Il caso era rimbalzato su tutti i giornali: uno dei tesori palladiani, Villa Emo, costruita nel 1558 a vedelago (Treviso) e considerata una delle opere più compiute dell’artista, venduta a un magnate straniero. L’acquisto era stato ufficializzato il 28 gennaio scorso quando il consiglio di amministrazione di Banca di Credito Trevigiano, che ne aveva la proprietà dal 2004 (da quando per 15 milioni di euro la acquistò dall’ultimo erede, il conte Leonardo Marco Emo Capodilista)  ha deciso di accetterare l’offerta. Ma la venndita della villa inevitabilmente causerà un frazionamento del complesso artistico e quindi il timore era che l’Unesco, che ha risonosciuto il bene come patrimonio storico, potesse avere qualcosa da ridire. Puntuale è arrivata la lettera.

Infatti. Il World Heritage Committee dell’Unesco, l’organismo di controllo che vigila sulla corretta conservazione dei beni culturali riconosciuti patrimonio dell’umanità, ha aperto un’indagine per valutare se la vendita di villa Emo – in particolare scorporando l’antica fattoria sede della banca – garantirebbe o meno il prestigioso logo di cui si fregia la villa. La lettera, firmata dalla responsabile del settore culturale del World Heritage Centre delle Nazioni Unite per l’Europa e il Nord America, a è arrivata qualche giorno fa – come riporta la Tribuna di Treviso –  a Fiorenza Morao, coordinatrice del nuovo comitato che riunisce i soci del Credito, denominato non a caso “No VendEmo”.

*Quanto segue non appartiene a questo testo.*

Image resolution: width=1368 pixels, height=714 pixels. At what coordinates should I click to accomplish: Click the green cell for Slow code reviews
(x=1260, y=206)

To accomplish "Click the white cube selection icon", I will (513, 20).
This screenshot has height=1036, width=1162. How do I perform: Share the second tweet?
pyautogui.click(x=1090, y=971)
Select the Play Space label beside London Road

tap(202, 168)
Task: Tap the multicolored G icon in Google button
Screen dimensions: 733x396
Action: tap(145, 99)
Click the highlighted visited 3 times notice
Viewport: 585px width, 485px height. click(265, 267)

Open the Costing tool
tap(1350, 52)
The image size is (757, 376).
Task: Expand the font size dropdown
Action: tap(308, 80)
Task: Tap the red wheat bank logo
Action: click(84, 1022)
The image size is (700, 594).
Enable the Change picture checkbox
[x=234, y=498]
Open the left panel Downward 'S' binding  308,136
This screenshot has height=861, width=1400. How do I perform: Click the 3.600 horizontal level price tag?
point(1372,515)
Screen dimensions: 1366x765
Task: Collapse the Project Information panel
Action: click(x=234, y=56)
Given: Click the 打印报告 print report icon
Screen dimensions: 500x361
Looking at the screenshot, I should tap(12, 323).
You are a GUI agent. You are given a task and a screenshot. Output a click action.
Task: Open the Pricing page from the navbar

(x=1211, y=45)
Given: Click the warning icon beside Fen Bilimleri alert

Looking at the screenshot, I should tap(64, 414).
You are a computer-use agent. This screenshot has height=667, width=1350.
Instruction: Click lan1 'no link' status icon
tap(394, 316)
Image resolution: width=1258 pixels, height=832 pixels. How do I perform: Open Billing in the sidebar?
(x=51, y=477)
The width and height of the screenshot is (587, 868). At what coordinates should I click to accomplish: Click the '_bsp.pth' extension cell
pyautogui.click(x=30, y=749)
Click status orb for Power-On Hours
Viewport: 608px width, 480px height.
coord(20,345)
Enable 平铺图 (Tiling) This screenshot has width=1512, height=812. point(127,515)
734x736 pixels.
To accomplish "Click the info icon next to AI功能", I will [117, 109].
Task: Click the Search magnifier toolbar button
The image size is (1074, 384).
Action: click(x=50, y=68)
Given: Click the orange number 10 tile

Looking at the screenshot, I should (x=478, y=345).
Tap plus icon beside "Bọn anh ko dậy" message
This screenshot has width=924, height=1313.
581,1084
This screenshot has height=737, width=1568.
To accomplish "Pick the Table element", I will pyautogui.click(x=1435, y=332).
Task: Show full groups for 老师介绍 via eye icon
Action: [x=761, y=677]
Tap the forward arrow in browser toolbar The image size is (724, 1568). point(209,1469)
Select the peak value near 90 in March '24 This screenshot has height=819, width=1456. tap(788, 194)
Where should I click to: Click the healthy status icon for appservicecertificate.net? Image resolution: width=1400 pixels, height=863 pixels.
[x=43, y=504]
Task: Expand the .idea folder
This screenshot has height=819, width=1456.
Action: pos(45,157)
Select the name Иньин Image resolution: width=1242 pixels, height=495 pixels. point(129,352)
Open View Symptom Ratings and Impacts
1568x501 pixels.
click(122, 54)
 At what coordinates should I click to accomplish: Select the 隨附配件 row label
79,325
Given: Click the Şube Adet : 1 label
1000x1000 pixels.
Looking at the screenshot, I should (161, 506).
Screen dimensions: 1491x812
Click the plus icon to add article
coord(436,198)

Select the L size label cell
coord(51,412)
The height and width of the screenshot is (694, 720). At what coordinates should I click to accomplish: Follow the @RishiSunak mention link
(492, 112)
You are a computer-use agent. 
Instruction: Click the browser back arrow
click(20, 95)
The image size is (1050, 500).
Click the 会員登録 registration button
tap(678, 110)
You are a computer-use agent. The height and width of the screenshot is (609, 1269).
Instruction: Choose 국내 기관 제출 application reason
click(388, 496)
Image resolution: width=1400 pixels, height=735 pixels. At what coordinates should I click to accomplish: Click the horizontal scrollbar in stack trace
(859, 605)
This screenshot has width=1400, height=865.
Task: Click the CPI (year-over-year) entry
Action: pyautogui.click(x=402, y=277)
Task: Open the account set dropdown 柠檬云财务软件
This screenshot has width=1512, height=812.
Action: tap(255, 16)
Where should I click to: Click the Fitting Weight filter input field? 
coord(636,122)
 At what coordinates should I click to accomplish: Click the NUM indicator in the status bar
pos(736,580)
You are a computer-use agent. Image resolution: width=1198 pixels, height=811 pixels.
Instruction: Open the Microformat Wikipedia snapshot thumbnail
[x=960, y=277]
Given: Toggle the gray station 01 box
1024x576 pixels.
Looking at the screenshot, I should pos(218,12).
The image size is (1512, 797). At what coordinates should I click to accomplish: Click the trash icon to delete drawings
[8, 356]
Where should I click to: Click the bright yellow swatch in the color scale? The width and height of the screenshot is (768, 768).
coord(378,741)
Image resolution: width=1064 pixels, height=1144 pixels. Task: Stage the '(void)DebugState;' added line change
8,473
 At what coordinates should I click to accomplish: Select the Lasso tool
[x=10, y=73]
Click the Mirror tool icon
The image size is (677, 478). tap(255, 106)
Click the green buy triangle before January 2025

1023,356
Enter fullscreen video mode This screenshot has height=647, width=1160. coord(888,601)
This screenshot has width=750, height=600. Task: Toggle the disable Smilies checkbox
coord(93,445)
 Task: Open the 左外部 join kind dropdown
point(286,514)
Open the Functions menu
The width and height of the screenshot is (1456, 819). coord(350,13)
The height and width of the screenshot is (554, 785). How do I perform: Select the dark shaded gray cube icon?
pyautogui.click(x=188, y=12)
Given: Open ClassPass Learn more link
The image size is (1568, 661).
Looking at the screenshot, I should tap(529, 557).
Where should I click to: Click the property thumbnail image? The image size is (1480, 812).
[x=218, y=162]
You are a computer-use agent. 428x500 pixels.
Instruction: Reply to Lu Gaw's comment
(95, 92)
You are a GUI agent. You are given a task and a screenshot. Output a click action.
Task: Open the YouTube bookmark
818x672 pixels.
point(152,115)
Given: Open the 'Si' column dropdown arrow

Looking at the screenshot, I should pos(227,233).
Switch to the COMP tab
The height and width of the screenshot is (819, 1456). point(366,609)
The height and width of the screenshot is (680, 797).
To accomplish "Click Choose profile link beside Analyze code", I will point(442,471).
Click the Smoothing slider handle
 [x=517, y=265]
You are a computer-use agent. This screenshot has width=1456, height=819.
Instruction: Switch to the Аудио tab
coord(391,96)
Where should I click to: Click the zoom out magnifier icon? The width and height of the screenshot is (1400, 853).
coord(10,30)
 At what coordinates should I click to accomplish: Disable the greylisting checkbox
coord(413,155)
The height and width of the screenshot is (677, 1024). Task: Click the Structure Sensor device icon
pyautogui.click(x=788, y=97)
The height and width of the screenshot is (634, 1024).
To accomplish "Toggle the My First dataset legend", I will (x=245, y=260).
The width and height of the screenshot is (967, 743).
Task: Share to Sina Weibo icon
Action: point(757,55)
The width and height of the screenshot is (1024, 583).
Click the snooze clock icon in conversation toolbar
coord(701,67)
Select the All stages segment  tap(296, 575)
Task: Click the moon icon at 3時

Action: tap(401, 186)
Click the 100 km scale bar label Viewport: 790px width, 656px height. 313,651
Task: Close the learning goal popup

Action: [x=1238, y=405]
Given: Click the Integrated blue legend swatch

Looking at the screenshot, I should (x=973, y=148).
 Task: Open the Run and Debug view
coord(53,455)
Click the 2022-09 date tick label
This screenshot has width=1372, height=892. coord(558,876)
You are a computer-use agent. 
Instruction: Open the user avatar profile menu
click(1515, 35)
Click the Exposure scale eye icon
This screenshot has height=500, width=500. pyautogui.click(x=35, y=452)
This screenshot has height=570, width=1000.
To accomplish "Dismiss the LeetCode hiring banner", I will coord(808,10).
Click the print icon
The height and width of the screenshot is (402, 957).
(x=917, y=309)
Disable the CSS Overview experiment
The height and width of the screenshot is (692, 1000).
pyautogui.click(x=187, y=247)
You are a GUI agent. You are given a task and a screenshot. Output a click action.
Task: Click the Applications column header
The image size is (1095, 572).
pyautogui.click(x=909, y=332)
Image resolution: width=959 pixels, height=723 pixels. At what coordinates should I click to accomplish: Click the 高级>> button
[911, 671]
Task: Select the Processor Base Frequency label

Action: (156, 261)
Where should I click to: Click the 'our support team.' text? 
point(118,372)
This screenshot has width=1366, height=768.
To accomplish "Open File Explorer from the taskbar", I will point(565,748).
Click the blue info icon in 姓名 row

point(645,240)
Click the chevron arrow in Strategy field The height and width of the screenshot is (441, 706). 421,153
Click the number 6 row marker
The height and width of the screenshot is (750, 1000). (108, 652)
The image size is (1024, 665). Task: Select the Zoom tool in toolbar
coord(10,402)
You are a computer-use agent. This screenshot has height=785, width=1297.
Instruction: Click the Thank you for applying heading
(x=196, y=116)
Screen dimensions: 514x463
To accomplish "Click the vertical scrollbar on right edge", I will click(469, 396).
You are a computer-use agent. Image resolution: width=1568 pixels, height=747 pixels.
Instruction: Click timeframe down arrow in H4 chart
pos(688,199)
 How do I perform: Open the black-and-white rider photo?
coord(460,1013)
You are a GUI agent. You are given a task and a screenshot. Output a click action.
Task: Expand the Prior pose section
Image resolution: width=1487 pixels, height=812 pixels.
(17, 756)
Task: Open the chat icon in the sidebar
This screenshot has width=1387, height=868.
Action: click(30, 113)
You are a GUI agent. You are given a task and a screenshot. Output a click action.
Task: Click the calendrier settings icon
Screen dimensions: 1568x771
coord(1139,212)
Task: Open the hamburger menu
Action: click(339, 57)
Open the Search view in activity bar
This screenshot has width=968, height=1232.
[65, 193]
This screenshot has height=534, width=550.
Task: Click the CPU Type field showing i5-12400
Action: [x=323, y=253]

Su Change.org il comitato “No VendEmo”, formato da un gruppo di soci del Credito cooperativo che erano contrati alla vendita – ora si pone diversi obiettivi. Uno è: “Impegnarsi affinché l’integrità di tutto il complesso di Villa Emo sia mantenuta. Il riconoscimento Unesco comprende in maniera unitaria villa, parco ed ex fattorie, ora sede del Credito Trevigiano. Un frazionamento finirebbe per snaturare il valore storico e culturale del bene.Chiunque sia socio del Credito Trevigiano e voglia aderire al comitato può mandare un’email all’indirizzo novendemo@gmail.com”.

Il comitato dei soci ha scelto come consulente Paolo Mazzoccato, laureato in storia dell’arte e promotore della raccolta di firme che ieri registrava 1.445 adesioni online, numero che continua a crescere.